Mellars, P., Aitken, M., and Stringer, C. (1992). Outlining the problem. Philosophical Transactions of the Royal Society B: Biological Sciences, 337, 127-130.
#2 is a favorite found in creationist literature - even entire books have been written utilizing this tactic. Quote-mining is simply taking a section of text from a work out of it's context so it seems to say something which the author didn't intend. One widespread example is a section of text from Charles Darwin's The Origin of Species about the eye. An example from the creationist book The Collapse of Evolution by Scott Huse reads:
Charles Darwin acknowledged the inadequacy of evolution when he wrote:
To suppose that the eye, with all its inimitable contrivances for adjusting the focus to different distances, for admitting different amounts of light, and for the correction of spherical and chromatic aberration, could have been formed by natural selection, seems, I freely confess, absurd in the highest possible degree. (Darwin 1872).
However, Huse neglects what Darwin wrote next:
"Yet reason tells me, that if numerous gradations from a perfect and complex eye to one very imperfect and simple, each grade being useful to its possessor, can be shown to exist; if further, the eye does vary ever so slightly, and the variations be inherited, which is certainly the case; and if any variation or modification in the organ be ever useful to an animal under changing conditions of life, then the difficulty of believing that a perfect and complex eye could be formed by natural selection, though insuperable by our imagination, can hardly be considered real."
The author took a section of text out of context and it made it seem that Darwin believes that evolution cannot explain how the eye could have evolved - but in context Darwin said nothing of the sort.
So what is the deal with all the misinformation? Well, first off, reading scientific literature isn't for everyone - much of it is very complicated and not directed toward a lay audience. Even much of the work which is written for a lay audience is still often too complicated for much of the populace to grasp or to want to learn further about. Enter the creationists who pop in with pretty, simple diagrams and their nice, neat Power Point slides and relate their version of what "science says" to something most of the populace is familiar with - the Bible. Most people will not take the time to check the claims of people like Ham and see what actual science says about the fossil record or even how fossilization occurs, it's easier to engage in low effort thinking and just accept their straw-man version of evolution. Therefore we have intellectual laziness, ignorance and personal ideology combined to create a force which shows up in the results of polls by Gallup and Newsweek and reports by the National Science Foundation.

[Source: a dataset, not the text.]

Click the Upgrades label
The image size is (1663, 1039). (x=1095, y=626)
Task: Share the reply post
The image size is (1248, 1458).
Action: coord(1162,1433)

It is extremely sad that in the 21st century that a well supported and established scientific theory like evolution is trumped by an idea founded on a collection of Iron Age myths. It is sad that in a time when so much knowledge is so unbelievably easily accessed - through the internet, vast libraries, documentaries, radio programs - that this self imposed ignorance is still rampant in the most powerful country in the world. Not to mention even in the face of a unanimous consensus by the scientific community (the AAAS, AGS, NAS, NSF, BRS et al., hell even the APA issued a statement against ID, all have made public statements against ID and creationism as not being scientific or supported by the scientific evidence) - people choose to accept the easiest route, the route that they can relate to or easily grasp.
This is why I believe, just as the late Carl Sagan did, that science education and literacy are of the upmost importance in the U.S. If we do not focus on this and get the populace caught up with science, then we'll be resigning ourselves to a dark age of scientific understanding. It is bad enough and only seems to be getting slowly worse as time marches on. This is why I ramble on, this is why I take some much time when debating online, this is why I take so much time to explain things to people in conversations, this is why I do what I can to spread knowledge and destroy the ignorance - so that science (as Dr. Sagan believed) can be that candle that leads us out of the dark.